Gold didn’t take long to recapture the US$1,400/oz level it lost late in yesterday’s session.
Safe haven demand increased amid worries over Ireland’s debt problems, prompting investors to pour more money into gold.
It has been speculated that the government may not be able to pass the budget and reduce the deficit, which could force it to request financial aid from the European Union.
President of the World Bank Robert Zoellick wrote an article for the Financial Times, arguing that the US dollar should be replaced with a basket of currencies to use as standard, also calling for gold to be a part of what he referred to as “a new co-operative monetary system”.

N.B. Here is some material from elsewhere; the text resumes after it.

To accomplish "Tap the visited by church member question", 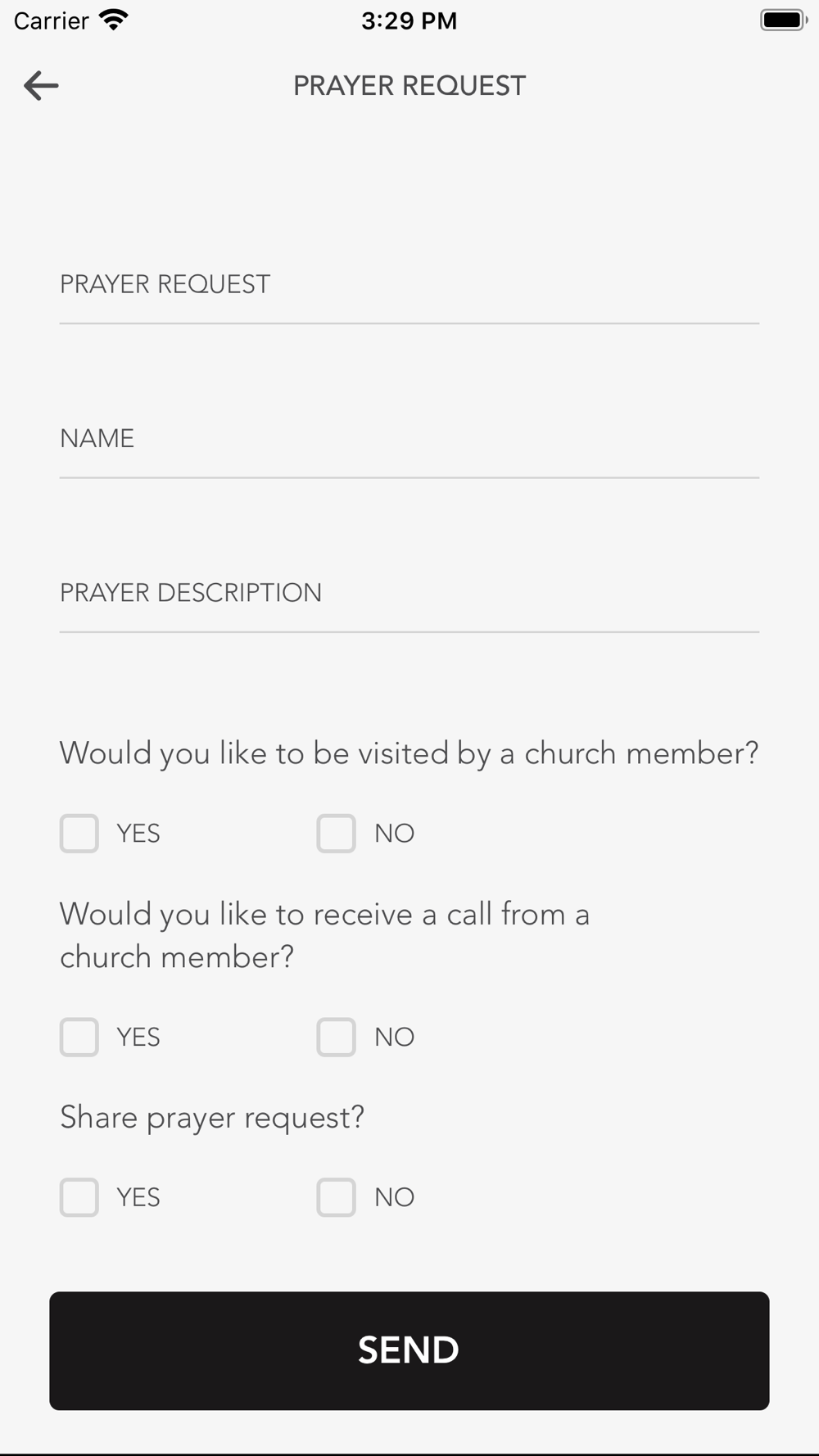I will [410, 753].
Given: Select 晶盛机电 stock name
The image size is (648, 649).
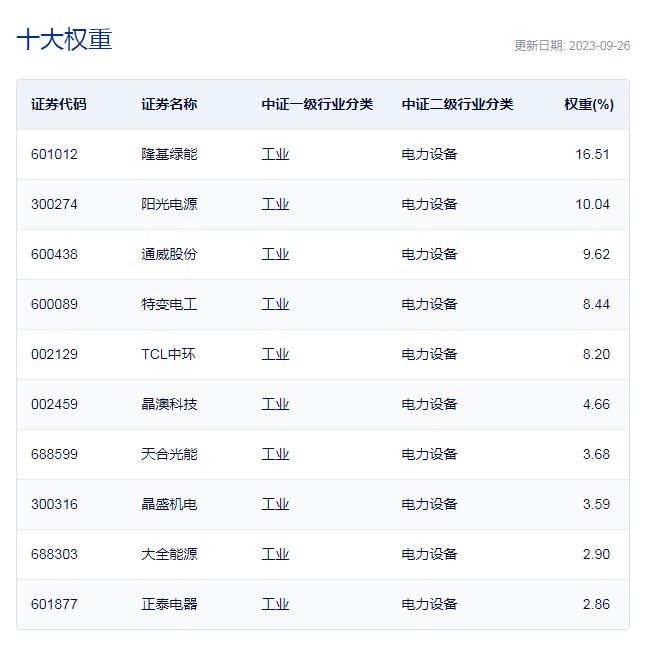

Zoellick called gold an “alternative monetary asset”.
Gold prices received a major boost earlier this month when the Federal Reserve announced a US$600 billion stimulus package in an attempt to drive up inflation to spur the slowing economic recovery. The move increased gold's appeal as an alternative investment to the US dollar and an inflation hedge.
The American currency continued rising today, curbing gains in the yellow metal.
Gold and silver advanced to US$1,402/oz and US$27.72/oz respectively, while platinum fell to US$1,759/oz.
Major mining stocks were in decline today. Platinum producer Lonmin (LON:LMI) and silver miner Fresnillo (LON:FRES) lost about 2.5%, as did Randgold Resources (LON:RRS), while fellow gold producer African Barrick Gold (LON:ABG) retreated 1.3%.
Midcaps followed. Aquarius Platinum (LON:AQP) and silver producer Hochschild Mining (LON:HOC) declined 2.3% and 3% respectively. Gold producer Petropavlovsk (LON:POG) declined marginally.
Turkey focused gold exploration and development company Ariana Resources (LON:AAU) was among the top performers in the sector with an 11% gain. Other notable risers among the small caps included Turkey and Saudi Arabia operating gold explorer KEFI Minerals (LON:KEFI) and Latin America operating gold and silver explorer Patagonia Gold (LON:PGD), which advanced 9% and 6.5% respectively.